As I child I was filled with wonder. The future seemed as far away as the perfect Crisco Tan in December. I dreamed and as I pondered with God how my life would be, I doubted my Earthly Father’s phrase: “Jinny, you have The World by the tail, you just don’t know it yet.”

Many curiosities were solved as big pillars of the future solidified. I found my person, finished my education, had my children, began ministry. I moved through my days with the big questions answered even with the unpredictability of cancer which would steal my mother in law and Father in their 60’s, I assumed my status quo.

The surprising reality is that a foundation which appears to be Stonehenge Tuesday afternoon may really be a folded circus tent on Wednesday Morning. Not even headed anywhere great I may add.

Like a moldy Hurricane Harvey house in my childhood neighborhood, the water can instantly rise and steal your status quo. For us it was the bus accident nine years ago today which folded up our Stonehenge like a cheap Big Lots camping chair.

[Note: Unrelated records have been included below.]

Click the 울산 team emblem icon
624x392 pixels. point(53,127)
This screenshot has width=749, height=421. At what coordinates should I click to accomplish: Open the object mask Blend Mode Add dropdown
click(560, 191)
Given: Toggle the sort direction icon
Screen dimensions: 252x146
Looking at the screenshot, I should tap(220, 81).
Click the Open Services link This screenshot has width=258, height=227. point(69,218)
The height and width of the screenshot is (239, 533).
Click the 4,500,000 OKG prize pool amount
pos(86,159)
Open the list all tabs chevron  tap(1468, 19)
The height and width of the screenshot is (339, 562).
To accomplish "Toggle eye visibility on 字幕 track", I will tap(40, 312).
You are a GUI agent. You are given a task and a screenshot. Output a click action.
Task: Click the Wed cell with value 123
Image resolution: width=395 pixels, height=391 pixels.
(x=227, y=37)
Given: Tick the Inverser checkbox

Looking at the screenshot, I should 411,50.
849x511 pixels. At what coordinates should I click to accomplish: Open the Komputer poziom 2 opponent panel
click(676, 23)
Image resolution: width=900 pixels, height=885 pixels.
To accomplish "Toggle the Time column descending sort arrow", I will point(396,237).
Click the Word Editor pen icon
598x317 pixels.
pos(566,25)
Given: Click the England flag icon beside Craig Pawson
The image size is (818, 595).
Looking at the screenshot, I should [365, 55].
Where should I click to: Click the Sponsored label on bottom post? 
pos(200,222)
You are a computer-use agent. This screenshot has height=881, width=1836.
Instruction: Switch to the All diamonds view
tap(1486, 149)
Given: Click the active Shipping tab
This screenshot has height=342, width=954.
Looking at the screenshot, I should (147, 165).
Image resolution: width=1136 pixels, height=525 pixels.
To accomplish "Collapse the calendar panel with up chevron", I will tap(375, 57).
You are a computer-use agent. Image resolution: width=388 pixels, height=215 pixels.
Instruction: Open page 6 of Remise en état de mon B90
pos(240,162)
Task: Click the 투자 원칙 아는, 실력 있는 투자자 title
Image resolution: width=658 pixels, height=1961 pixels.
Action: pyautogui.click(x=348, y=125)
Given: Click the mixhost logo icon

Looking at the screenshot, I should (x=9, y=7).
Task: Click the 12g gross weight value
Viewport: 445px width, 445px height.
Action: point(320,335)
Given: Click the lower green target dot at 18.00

Yours perhaps is a failed business, a disappointing career, a sour marriage or an uncommunicative child. If only I could have appreciated when I had it all. Indeed a regretful mind could wonder “What would this look like if the devastation never happened?”

I am asked frequently if I wonder what Maggie Lee would be doing, where she would’ve gone to college and what her major may be. I usually answer with a quip to change the subject because I have found that wondering is dangerous for me.

Wondering breathes life into realities which can never be. It requires one return to yesterday, sift through the fragmented memories and construct a hypothetical future scenario of the way life would be if only.

The tempting whisper to wander What if Way comes no matter our past. If we live life long enough we will battle ourselves to steer clear of If Only Avenue. No matter if about a lost child or a lost home or an abusive past or a horrible choice. The desire to retreat and as the great Theologian, Cher, said, “Turn Back Time,” is common to all persons.

I have realized that I am too selfish to be miserable. My misery is enhanced on The Magic School Bus of time travel to recreate a narrative which is already published. It is far too late to rewrite last decade’s chapter.

Depressing, right? There is absolutely no return to fix the past. No preventing the stupid choices of ourselves or others which ended up in tragedy. There is no making the clock stand still, nothing accomplished by being miserable to try to extract penance out of others for ruining our lives.

We have no ability to amend yesterday but shockingly every capacity to fix today. To live. To breathe. To move and have our being in Christ. Only God Almighty can heal. And thank God for it, but we must be willing to sacrifice the perfect hypothetical to receive our beautiful forward-motion reality.

No friend can convince us, no cajoling can coerce us to leave what could’ve been for the incredible life which can be. Daydreaming is healthy. Wondering is fine. As long as we are always moving with our healer and helper. And that healer and helper is forever focused FORWARD.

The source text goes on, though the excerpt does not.